Reposted from james321 by Denise Oliver Velez
Aetna is being sued by Consumer Watchdog, a California advocacy group, for discriminating -- likely in pursuit of lower costs and more profits for Wall Street shareholders -- against HIV patients.
A consumer group has sued the health insurer Aetna, claiming that it discriminated against patients with H.I.V. when it required them to obtain medications exclusively through its own mail-order pharmacy.
The lawsuit, filed Friday in federal court in San Diego by the advocacy group Consumer Watchdog, argues that Aetna’s policy violates the new federal health care law, which prohibits insurers from discriminating against people based on medical condition.
The company’s new policy, which takes effect Jan. 1 and applies to people who have purchased individual coverage, also raises the out-of-pocket amount that patients must pay for their treatments, potentially doubling it in some cases, according to the suit.
Mandating mail-order pharmacy use can be incredibly problematic for those individuals -- the poor -- without a reliable address or for those who wish to keep their condition private from roommates or neighbors. (But, for Aetna, requiring the use of its own mail-order pharmacy means more profits for the multi-billion dollar corporation whose CEO earns about $90,000 a day
according to Physicians for a National Health Program
The [federal Health and Human Services] department said that requiring consumers to use mail-order pharmacies could discriminate against people without a fixed address, or those who wished to keep their conditions confidential from neighbors or co-workers who might see the packages. The department has not said whether it will go forward with the proposed rule.
Insurers and pharmacy-benefit managers for years have been prodding consumers with chronic medical conditions to obtain their drugs through mail-order pharmacies.
Besides serving as an added revenue stream, mail-order pharmacies keep down costs as well as premiums, the industry claims. Compared to a neighborhood pharmacy, specialty mail-order pharmacies can also keep better track of the needs of patients with serious medical conditions, the industry says.
Worse, however, than Aetna profiting from inconveniencing HIV patients is the fact that mandating mail-order pharmacy use can, obviously, endanger the health of patients when drugs are inevitably delayed or "lost in the mail." This is particularly dangerous for HIV patients.
But patient advocates say that the restriction of patients to mail-order programs has been particularly onerous for people with H.I.V. Often, they have close relationships with local pharmacists, some of whom specialize in treating people with the virus and are aware of the long list of additional medications that many patients must take.
Refilling medications through the mail breaks that bond, advocates say, and also increases the risk that patients will miss a dose if a refill is not delivered on time. Missing even a small number of doses can lead to a resurgence of the virus.
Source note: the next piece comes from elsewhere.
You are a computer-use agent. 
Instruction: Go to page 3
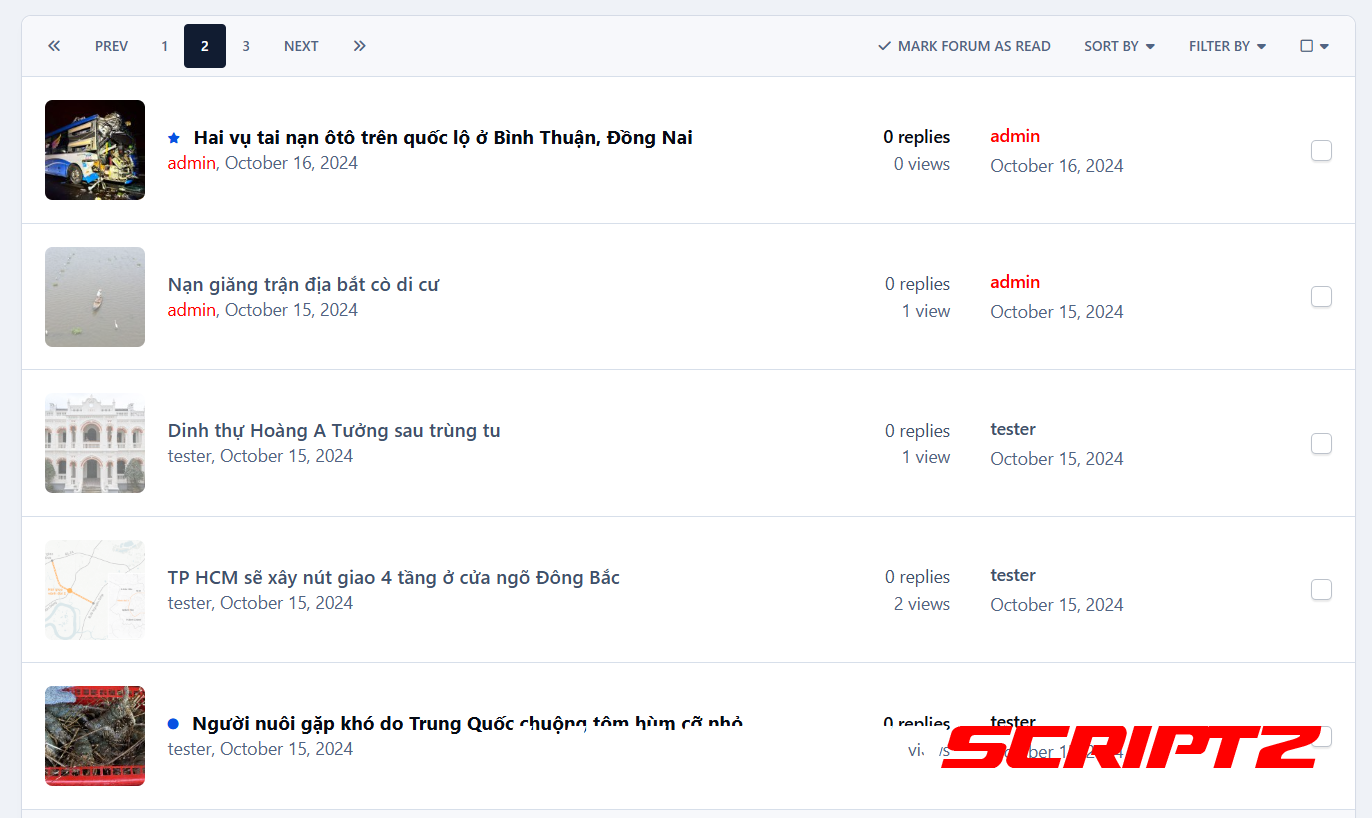pos(246,46)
So, to be clear, Aetna -- and other insurers accused of discrimination in the past -- are certainly aware that missing a dose of an important drug can lead to resurgence of the virus, but they still insist that patients use mailorder pharmacies -- just to send a few more bucks to their shareholders.
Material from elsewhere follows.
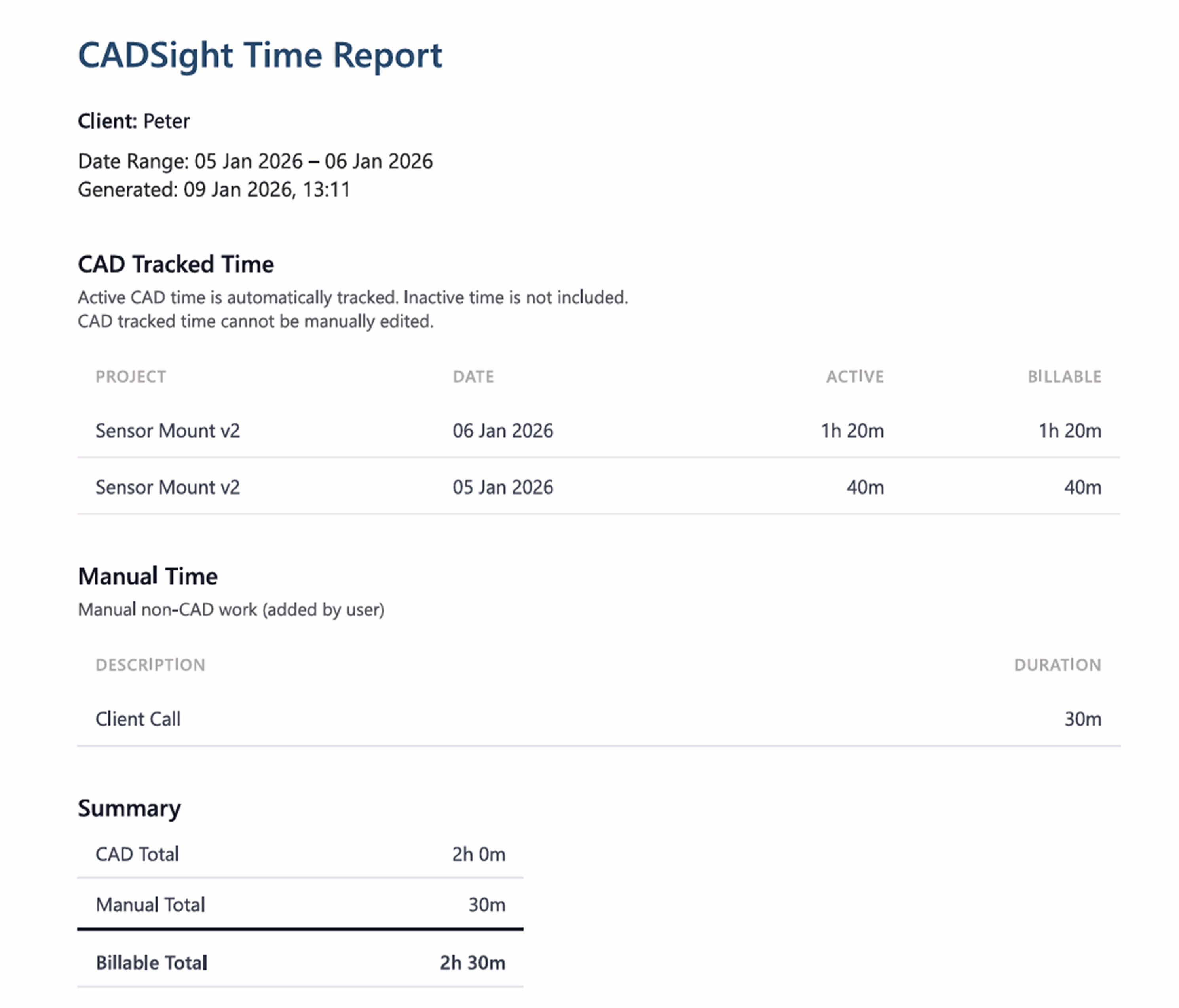Image resolution: width=1179 pixels, height=1008 pixels.
Task: Click the CADSight Time Report title
Action: (x=260, y=55)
But, wait, there's more. Aetna has also -- it appears -- switched HIV patients from paying a co-pay to co-insurance -- leading to dramatically-increased out-of-pocket costs for their drugs.
But the lawsuit asserts that the new policy raises the out-of-pocket costs of the drugs. Previously, Aetna members had to pay $20 to $70 per prescription for H.I.V. drugs. Now they will be asked to pay 20 percent of the cost of the drug, up to $150, the lawsuit said.
Insurers in other states have also been blasted
for discriminating against HIV patients, including an Aetna-owned subsidiary (Coventry) in Florida.
Two groups, the AIDS Institute and the National Health Law Program, filed a complaint on Thursday with the Department of Health and Human Services’ Office for Civil Rights, saying the insurers had violated a provision in the new health care law that prohibits discriminating against consumers because of their medical conditions. They said the insurers had subjected people infected with H.I.V. to restrictions on medications that most patients take daily to keep the virus in check.
“This practice has no rational reason other than to drive people with H.I.V. and AIDS away from their plans,” Wayne Turner, a staff lawyer with the National Health Law Program, said in a conference call with reporters.
The complaint asserts that the four insurers — CoventryOne, Cigna, Humana and Preferred Medical Plan — placed H.I.V. drugs on the highest payment tier for midlevel, or silver, plans on the federal health insurance exchange in Florida.
This discrimination against HIV patients is a uniquely-American perversion of socially-just health care delivery.
In countries like England, France, and Italy -- ones with highly-regulated, government health care systems -- those who face the worst medical problems -- diabetes, HIV, AIDS, Cancer -- actually pay the least for health care. For example, while healthy patients pay minimal co-pays for drugs in England and Italy, those with cancer, HIV or diabetes pay nothing -- ZERO -- for drugs. You know, operating under the assumption that getting really, really sick for a really long time is problematic enough.
We could have that solidarity principle, too, but only if we fire the big-profit insurers -- like Aetna -- and replace them with single-payer, Medicare-for-all.